I have two charts in Calc (which may or may not have the same data range); assume for the sake of this particular bug that they have the same number of data series and the same Chart Type - so that essentially all of the formatting and layout aspects of the charts are translatable from one to another. If I select one chart, click the "Clone Formatting" (the formatting paintbrush), then click the other chart - nothing happens. Nothing! Not even the series area colors are copied. :-(
Created attachment 196447 [details] Spreadsheet with two charts of same type and different formatting A spreadsheet for trying out cloning the formatting of one chart to another.
Created attachment 196448 [details] Screencast for using the formatting paintbrush The formatting paintbrush works on the properties of the graphical object on the draw page which holds the view of the OLE-object; and a chart is an OLE-object. For how this works see the attached screencast. When you edit a chart then you are no longer in Calc, but you are in the chart module. There do you not even have a formatting paintbrush. You are likely looking for styles for charts. That is tracked in bug 62925.
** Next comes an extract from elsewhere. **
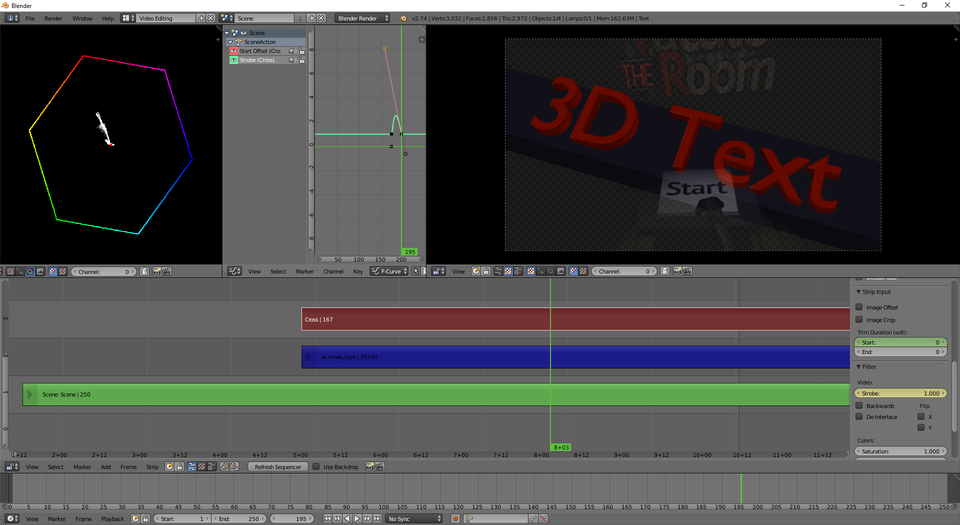Enable the Use Backdrop checkbox

(x=316, y=467)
(In reply to Regina Henschel from comment #2) > The formatting paintbrush works on the properties of the graphical object on > the draw page which holds the view of the OLE-object; and a chart is an > OLE-object. For how this works see the attached screencast. That is "not the user's problem". The user does not know, or care, about OLE, when creating a chart. > When you edit a chart then you are no longer in Calc, but you are in the chart module. There do you not even have a formatting paintbrush. While implementation-wise that is true I suppose, as a user - that does not matter. The user creates a Calc chart, in Calc, formats it, in Calc, and expects to be able to copy and paste that formatting for other Charts, in Calc. It is up to the developers to make that work. If making it work means querying an OLE object about its formatting - so be it. > You are likely looking for styles for charts. That is tracked in bug 62925. Styles-vs-DF for charts is interesting, but even without Chart Styles - the Clone Formatting brush should be usable with charts.
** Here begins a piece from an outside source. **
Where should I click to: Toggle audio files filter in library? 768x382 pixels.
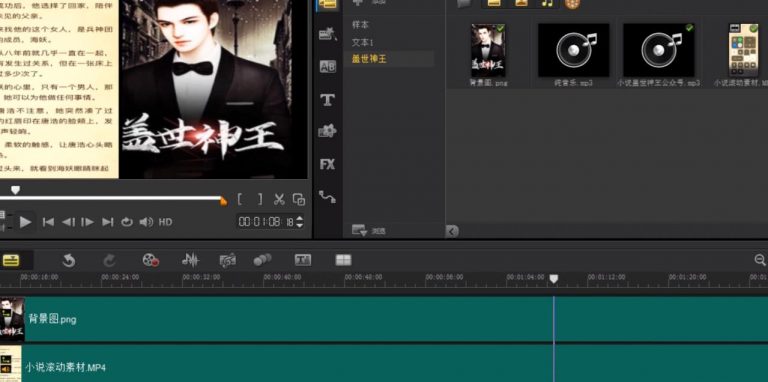point(547,3)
Clone Formatting [1] copies attributes at the cursor, like the chart object's border To as shown in comment 2. If you expect all internal object properties, this means to dig into the OLE object. And that's obviously not the way this tool works. => WF (If you describe a use case rather than a solution, it becomes a duplicate of bug 62925.) [1] https://help.libreoffice.org/24.8/en-US/text/shared/guide/paintbrush.html
(In reply to Heiko Tietze from comment #4) > Clone Formatting [1] copies attributes at the cursor, like the chart > object's border To as shown in comment 2. If you expect all internal object > properties, Every user expects this. Just like if you have a square or circle where you've set the fill or the typeface - properties of the inside of the object - they get copied. > this means to dig into the OLE object. That is just an implementation detail and is of no consequence to the user. It's a Calc Chart. The fact that it was more convenient for developers to implement charts differently than other objects in Calc is no reason to frustrate users' legitimate expectation to clone formatting of Calc entities using the brush. If it were an object the user copies from another application, say Inkscape, or an independent chart-maker - then you would have a point. > And that's obviously not the way this tool works. => WF That's how this tool is supposed to work, that's how users expect it to work, and that's how it works, when it works. It doesn't work for charts => bug.
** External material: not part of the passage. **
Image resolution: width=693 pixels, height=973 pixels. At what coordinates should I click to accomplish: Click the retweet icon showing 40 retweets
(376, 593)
(In reply to Heiko Tietze from comment #4) > (If you describe a use case rather than a solution, it becomes a duplicate > of bug 62925.) By this argument, we should get rid of clone formatting altogether, since one can always define a style based on the formatting being cloned, and just apply that style. Clone Formatting is for copying direct formatting as well; perhaps even - direct formatting first-and-foremost. It is true that the availability of Chart styles would mitigate this bug somewhat, as the amount of manual work to be done would decrease, but they're not the same thing.